Skip site navigation (1) Skip section navigation (2)

patch for parallel pg_dump

From: Joachim Wieland <joe(at)mcknight(dot)de>
To: pgsql-hackers <pgsql-hackers(at)postgresql(dot)org>
Subject: patch for parallel pg_dump
Date: 2012-01-15 18:01:43
Message-ID: CACw0+11NeCcdv2dp4OsEYRoG8rEhKuVui7A8HwbOkBWCSygPXQ@mail.gmail.com (view raw or flat)
Thread:
Lists: pgsql-hackers
So this is the parallel pg_dump patch, generalizing the existing
parallel restore and allowing parallel dumps for the directory archive
format, the patch works on Windows and Unix.

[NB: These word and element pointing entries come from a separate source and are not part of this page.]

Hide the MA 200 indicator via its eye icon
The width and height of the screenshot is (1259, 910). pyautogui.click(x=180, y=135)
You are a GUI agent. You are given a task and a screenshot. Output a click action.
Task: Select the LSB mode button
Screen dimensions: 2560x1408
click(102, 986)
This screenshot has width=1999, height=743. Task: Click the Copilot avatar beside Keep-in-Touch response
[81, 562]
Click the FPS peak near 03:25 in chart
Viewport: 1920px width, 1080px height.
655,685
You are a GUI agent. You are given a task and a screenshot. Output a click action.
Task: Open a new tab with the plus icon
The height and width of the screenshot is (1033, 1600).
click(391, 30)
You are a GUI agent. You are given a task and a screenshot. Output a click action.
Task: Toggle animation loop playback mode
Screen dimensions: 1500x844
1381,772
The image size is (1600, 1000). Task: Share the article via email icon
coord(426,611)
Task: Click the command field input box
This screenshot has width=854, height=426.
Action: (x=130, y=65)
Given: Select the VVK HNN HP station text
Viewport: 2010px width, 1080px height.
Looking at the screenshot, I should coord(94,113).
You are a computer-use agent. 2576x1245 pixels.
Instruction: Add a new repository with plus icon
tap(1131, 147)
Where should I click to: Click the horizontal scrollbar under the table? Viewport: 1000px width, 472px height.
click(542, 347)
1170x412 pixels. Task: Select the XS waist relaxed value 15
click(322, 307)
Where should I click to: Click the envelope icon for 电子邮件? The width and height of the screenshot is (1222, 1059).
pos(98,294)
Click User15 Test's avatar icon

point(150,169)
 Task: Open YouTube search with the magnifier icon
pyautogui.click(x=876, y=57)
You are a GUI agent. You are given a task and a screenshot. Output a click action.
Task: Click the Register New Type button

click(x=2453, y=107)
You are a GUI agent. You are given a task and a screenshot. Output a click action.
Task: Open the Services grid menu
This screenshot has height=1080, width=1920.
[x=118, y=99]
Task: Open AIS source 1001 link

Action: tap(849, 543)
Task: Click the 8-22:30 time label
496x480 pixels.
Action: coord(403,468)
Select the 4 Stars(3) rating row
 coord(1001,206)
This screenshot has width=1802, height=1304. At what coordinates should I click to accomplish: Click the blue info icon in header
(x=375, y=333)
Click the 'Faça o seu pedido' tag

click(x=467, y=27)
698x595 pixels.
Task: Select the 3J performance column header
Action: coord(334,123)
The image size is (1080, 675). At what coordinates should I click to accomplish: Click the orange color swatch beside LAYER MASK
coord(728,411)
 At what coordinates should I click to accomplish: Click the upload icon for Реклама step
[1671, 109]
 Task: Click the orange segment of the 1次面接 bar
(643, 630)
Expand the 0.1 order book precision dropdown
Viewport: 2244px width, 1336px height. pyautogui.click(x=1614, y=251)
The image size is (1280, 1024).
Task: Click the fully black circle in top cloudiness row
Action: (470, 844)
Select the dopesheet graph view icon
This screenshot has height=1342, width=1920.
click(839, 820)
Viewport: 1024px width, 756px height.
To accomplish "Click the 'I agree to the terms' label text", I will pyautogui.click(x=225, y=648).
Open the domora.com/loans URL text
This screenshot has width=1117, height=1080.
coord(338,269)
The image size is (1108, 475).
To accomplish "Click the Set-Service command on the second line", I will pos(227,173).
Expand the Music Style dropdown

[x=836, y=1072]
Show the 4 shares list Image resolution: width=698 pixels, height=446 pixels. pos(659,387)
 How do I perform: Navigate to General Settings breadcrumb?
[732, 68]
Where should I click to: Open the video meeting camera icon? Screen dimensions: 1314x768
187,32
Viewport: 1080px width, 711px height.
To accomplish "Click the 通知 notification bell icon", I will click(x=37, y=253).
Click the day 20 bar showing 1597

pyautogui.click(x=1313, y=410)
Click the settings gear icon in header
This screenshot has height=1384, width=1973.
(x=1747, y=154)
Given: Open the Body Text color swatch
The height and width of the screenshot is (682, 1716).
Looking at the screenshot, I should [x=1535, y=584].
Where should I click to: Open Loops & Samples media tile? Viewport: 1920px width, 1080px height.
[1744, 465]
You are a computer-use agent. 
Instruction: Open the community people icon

In the first phase of a parallel pg_dump/pg_restore, it does catalog
backup/restore in a single process, then forks off worker processes
which are connected to the master process by pipes (on Windows, the
pg_pipe implementation is used). These pipes are only used for a few
commands and status messages. The processes then work on the items
that they get assigned to by the master, in other words the worker
processes do not terminate after each item but stay there until the
end of the parallel part of the dump/restore. Once they finish their
current item and send the status back to the master, they are assigned
the next item and so forth...

In parallel restore, the master closes its own connection to the
database before forking of worker processes, just as it does now. In
parallel dump however, we need to hold the masters connection open so
that we can detect deadlocks. The issue is that somebody could have
requested an exclusive lock after the master has initially requested a
shared lock on all tables. Therefore, the worker process also requests
a shared lock on the table with NOWAIT and if this fails, we know that
there is a conflicting lock in between and that we need to abort the
dump.

Parallel pg_dump sorts the tables and indexes by their sizes so that
it can start with the largest items first.

The connections of the parallel dump use the synchronized snapshot
feature. However there's also an option --no-synchronized-snapshots
which can be used to dump from an older PostgreSQL version.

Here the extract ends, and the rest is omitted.